Policymakers need to plan for the community-scale divestment and resource starvation that will occur when fossil fuel companies close their doors. Action must be taken with care and humility, because anything done to shift away from coal and other fossil fuels will have unintended consequences. The quality of education available to the children of these communities, the safety of their roadways and public works, and the level of funding available for their fire departments and hospitals will be threatened. Therefore, the renewable energy field must be ready and willing to advocate for the provision of support for these communities.

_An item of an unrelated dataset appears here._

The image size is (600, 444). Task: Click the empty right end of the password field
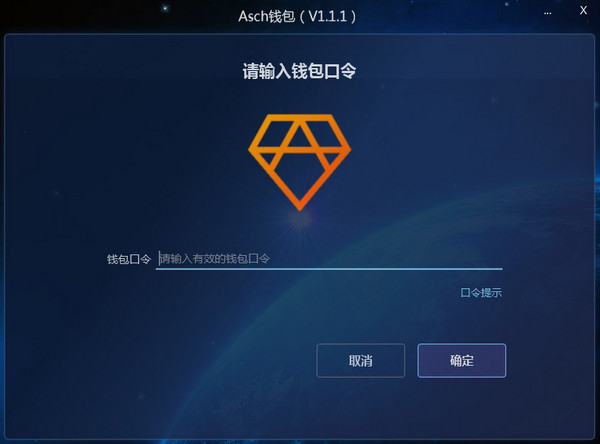click(459, 259)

Research done by the Union of Concerned Scientists in collaboration with the Utility Workers Union of America in 2021 found that support should come in the form of “five years of wage replacement, health coverage, continued employer contributions to retirement funds or pension plans, and tuition and job placement assistance.” They estimated these provisions would cost about thirty three billion dollars over the course of twenty five years, which is a small portion of the investment needed to complete the transition to a carbon free economy. The BlueGreen Alliance’s National Energy Transition Policy Framework includes a similar estimate of thirty two billion dollars over ten years to provide wage replacement, pension credits, healthcare support, and training or educational assistance for workers and their children for five years.

Identities at stake

For many people, the shift away from fossil fuels is not just the loss of a job, it is the loss of their culture and sense of belonging. Research from the Just Transition Listening Project indicates that when a person grows up among generations and generations of fossil fuel workers who take pride in propping up the United States economy, the destruction of that industry is genuinely painful because it feels like the destruction of their identity. As society moves away from fossil fuels, fossil fuels workers struggle to maintain the sense of assuredness that comes with knowing exactly who you are and what your role in society is. We cannot leave these workers to sort through that disillusionment without some form of legislative support.

While climate science tells us we must embrace the transition to the renewable energy economy to prevent catastrophic climate change, society has a moral obligation to help these communities through this difficult transition. The nation must approach these communities with gratitude for the personal, familial, and community-wide investments they have made in order to power this country for centuries. Renewable energy advocates must take a step back and allow our fellow Americans to mourn the loss of their identity, their family’s identity, and their community identity without accusing them of being anti-progress or anti-environment.

I strongly encourage myself and others in this field to interrogate our preconceptions about those who are not “on our side” in the fight for climate action. Are they really our enemy, or, are they hard-working people who have been blamed by our industry for environmental degradation they did not create? We must emphasize that the fossil fuel industry has spent years peddling misinformation and hiding behind their frontline workers as a reason to delay climate action.

Society must take legislative action on climate change, and it must do so now. However, we must accomplish that goal without disrespecting the workers and communities dependent on the fossil fuel industry.

Keeley Bombard is a student in the Boston University Department of Earth and Environment pursuing a BA in environmental analysis and policy and an MS in energy and the environment. She is passionate about ensuring that we transition equitably to a renewable energy economy. Currently, she is a research associate intern with Sustainable Energy Advantage, LLC.